*题目要求*:
判断以下三项说法是否与下方关于图形复杂度题目的文章相符。每项回答"是"或"否",并原样引用文章中起决定作用的语句。(a) 复杂度升高时,'G'会变为长度为K的全'G'图形。(b) 文章认为这道题的小数据难度很大。(c) 原来第i个位置在复杂度2下会变为i*K+i。

··· 文章 ···

对于在复杂度i下的图形,在其变化为复杂度i+1图形的时候
'L'会变成复杂度为1的基础图形
'G'会变为长度为K的全'G'图形

我们现在得到了复杂度为C的图形。然而并不知道这个图形是什么。
不过,我们现在拥有S次机会,可以知道复杂度为C图形的最多S个位置的图形是什么('L'还是'G')
问你能否选择S个位置,判断出原始图形中是否有'G'存在

1 ≤ T ≤ 100.
1 ≤ K ≤ 100.
1 ≤ C ≤ 100.
1<=S<=K
K^C ≤ 1018.
(小数据S==K)

【类型】
构造 找规律

【分析】
这题的小数据完全是送分的。
对于小数据,我们可以发现,原来第i个位置(i为0base from 0~K-1),
在复杂度2下,会变为i*K+i
在复杂度3下,会变为(i*K+i)*K+i
我们只要这样映射下去,最后直接处理这就可以找到答案。

··· 显示信息 ···

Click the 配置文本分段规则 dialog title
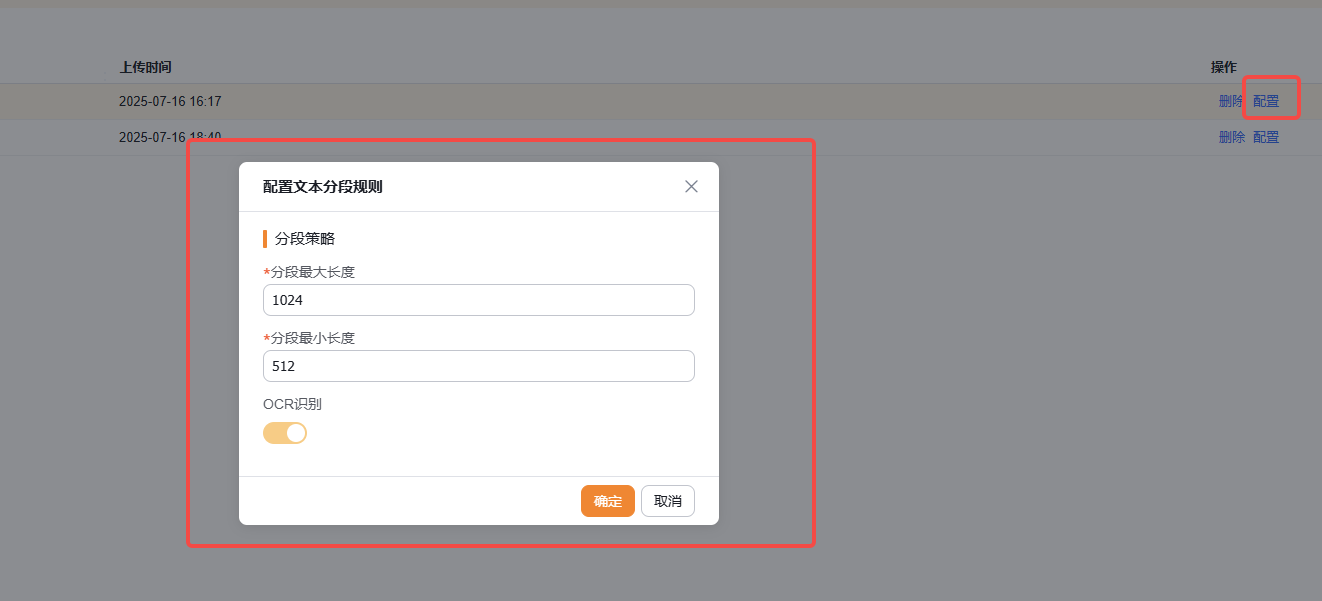This screenshot has width=1322, height=601. pyautogui.click(x=322, y=187)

···

*参考答案*:
(a) 是。"'G'会变为长度为K的全'G'图形"
(b) 否。"这题的小数据完全是送分的。"
(c) 是。"在复杂度2下,会变为i*K+i"